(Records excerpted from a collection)
= = =
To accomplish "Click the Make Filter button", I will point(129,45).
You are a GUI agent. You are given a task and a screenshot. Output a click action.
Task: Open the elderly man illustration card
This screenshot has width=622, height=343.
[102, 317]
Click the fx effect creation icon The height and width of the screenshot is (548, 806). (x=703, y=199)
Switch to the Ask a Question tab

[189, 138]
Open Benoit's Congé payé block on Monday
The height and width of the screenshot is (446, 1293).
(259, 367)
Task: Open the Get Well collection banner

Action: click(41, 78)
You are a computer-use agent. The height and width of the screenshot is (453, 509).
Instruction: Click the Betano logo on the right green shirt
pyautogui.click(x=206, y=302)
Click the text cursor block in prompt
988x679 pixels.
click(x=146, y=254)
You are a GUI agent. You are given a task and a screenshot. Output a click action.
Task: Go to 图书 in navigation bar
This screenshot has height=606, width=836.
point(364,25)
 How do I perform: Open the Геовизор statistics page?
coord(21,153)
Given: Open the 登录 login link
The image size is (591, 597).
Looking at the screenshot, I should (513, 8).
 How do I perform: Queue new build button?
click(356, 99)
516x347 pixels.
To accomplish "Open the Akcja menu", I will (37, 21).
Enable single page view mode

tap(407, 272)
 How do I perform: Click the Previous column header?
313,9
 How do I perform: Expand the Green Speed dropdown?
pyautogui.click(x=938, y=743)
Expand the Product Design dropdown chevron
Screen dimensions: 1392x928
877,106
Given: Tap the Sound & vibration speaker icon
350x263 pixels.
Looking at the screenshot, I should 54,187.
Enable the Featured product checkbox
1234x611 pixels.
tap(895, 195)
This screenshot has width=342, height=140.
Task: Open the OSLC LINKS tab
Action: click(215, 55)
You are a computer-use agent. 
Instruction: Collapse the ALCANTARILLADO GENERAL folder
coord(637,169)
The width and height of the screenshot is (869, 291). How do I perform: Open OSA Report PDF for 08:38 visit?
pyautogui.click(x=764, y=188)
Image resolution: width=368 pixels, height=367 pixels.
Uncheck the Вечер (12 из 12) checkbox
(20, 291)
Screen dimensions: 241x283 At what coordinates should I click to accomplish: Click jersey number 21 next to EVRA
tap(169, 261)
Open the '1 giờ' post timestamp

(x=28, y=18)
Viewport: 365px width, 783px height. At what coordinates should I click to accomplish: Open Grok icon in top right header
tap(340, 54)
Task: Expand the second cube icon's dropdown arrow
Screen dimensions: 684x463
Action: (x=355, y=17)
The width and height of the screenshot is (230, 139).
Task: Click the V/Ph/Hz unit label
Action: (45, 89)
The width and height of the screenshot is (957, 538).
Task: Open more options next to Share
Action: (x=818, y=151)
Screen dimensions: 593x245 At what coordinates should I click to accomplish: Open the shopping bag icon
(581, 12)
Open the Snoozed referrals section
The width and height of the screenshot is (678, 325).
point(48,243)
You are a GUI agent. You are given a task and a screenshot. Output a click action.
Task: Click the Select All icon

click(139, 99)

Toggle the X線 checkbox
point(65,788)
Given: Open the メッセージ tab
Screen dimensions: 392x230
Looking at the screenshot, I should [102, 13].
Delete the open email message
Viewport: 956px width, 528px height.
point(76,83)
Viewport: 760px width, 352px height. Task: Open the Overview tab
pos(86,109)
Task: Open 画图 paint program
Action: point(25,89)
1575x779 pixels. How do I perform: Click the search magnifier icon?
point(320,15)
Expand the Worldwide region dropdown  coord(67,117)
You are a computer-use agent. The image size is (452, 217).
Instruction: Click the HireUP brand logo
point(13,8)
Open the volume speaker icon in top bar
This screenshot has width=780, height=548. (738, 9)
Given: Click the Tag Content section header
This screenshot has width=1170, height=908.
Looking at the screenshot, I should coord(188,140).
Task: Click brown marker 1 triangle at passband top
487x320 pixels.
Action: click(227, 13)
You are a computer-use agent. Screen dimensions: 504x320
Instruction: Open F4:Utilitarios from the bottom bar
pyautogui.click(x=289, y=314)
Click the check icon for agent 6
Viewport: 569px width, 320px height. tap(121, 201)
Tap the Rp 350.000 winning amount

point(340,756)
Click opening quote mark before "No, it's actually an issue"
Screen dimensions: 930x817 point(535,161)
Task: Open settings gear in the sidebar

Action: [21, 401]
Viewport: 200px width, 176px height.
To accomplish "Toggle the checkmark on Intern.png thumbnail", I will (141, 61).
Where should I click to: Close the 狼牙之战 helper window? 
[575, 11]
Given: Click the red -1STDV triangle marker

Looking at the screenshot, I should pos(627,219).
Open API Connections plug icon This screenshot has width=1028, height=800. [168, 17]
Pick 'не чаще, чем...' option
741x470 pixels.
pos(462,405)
= = =
◆ WHAT TO DO
If a line falls between the first line of the records and the line containing "Task: Go to 图书 in navigation bar", inclusive, repeat it exactly; leave out all others.

◆ THE COMPLETED TASK
To accomplish "Click the Make Filter button", I will point(129,45).
You are a GUI agent. You are given a task and a screenshot. Output a click action.
Task: Open the elderly man illustration card
This screenshot has width=622, height=343.
[102, 317]
Click the fx effect creation icon The height and width of the screenshot is (548, 806). (x=703, y=199)
Switch to the Ask a Question tab

[189, 138]
Open Benoit's Congé payé block on Monday
The height and width of the screenshot is (446, 1293).
(259, 367)
Task: Open the Get Well collection banner

Action: click(41, 78)
You are a computer-use agent. The height and width of the screenshot is (453, 509).
Instruction: Click the Betano logo on the right green shirt
pyautogui.click(x=206, y=302)
Click the text cursor block in prompt
988x679 pixels.
click(x=146, y=254)
You are a GUI agent. You are given a task and a screenshot. Output a click action.
Task: Go to 图书 in navigation bar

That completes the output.